• [Task]
Could you copy out, word for word, the entries from the line with "This screenshot has height=603, width=1200." to the line with "The height and width of the screenshot is (616, 1194).", both of those lines included?

• [Given records]
-- START --

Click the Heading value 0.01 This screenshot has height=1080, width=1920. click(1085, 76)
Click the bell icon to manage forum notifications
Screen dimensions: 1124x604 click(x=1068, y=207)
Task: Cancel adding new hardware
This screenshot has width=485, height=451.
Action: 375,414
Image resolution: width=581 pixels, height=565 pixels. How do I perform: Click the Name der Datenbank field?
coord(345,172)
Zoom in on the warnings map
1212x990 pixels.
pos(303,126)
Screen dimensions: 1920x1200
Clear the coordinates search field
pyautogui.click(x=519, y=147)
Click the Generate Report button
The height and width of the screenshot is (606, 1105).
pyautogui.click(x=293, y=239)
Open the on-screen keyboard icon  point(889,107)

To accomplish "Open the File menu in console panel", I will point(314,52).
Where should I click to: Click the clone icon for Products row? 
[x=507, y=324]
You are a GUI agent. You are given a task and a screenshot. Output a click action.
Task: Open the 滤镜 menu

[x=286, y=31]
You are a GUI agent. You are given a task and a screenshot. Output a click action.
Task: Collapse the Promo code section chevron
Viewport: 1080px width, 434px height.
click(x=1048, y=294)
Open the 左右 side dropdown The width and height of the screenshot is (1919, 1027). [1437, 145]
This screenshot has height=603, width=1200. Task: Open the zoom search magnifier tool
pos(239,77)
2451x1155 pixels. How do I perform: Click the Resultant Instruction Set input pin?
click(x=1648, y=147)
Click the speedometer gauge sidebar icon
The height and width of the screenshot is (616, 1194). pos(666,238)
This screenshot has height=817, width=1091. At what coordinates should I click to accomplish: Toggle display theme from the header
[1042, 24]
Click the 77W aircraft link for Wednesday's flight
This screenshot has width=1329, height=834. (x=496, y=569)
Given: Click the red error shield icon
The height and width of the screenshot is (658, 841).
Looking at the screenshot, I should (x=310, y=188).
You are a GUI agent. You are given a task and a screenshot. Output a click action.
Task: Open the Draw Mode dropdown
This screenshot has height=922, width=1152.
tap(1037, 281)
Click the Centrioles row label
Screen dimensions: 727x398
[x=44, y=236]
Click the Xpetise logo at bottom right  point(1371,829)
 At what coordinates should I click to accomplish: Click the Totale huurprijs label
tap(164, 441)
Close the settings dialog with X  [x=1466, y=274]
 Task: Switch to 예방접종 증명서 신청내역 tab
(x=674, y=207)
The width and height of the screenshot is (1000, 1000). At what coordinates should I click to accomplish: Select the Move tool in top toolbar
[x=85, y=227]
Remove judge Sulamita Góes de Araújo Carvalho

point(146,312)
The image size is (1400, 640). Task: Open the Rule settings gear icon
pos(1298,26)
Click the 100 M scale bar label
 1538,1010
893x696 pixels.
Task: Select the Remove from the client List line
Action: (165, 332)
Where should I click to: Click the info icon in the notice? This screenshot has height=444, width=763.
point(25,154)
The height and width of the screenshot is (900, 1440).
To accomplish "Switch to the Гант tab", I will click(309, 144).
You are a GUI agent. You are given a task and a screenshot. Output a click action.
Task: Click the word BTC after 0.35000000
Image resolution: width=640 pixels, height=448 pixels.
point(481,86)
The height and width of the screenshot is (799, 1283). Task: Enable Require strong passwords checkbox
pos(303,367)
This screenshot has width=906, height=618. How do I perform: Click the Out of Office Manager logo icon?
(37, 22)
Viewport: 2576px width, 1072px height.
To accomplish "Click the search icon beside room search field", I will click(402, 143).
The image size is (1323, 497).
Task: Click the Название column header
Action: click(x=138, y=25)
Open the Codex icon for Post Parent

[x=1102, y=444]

-- END --

• [Exercise response]
This screenshot has height=603, width=1200. Task: Open the zoom search magnifier tool
pos(239,77)
2451x1155 pixels. How do I perform: Click the Resultant Instruction Set input pin?
click(x=1648, y=147)
Click the speedometer gauge sidebar icon
The height and width of the screenshot is (616, 1194). pos(666,238)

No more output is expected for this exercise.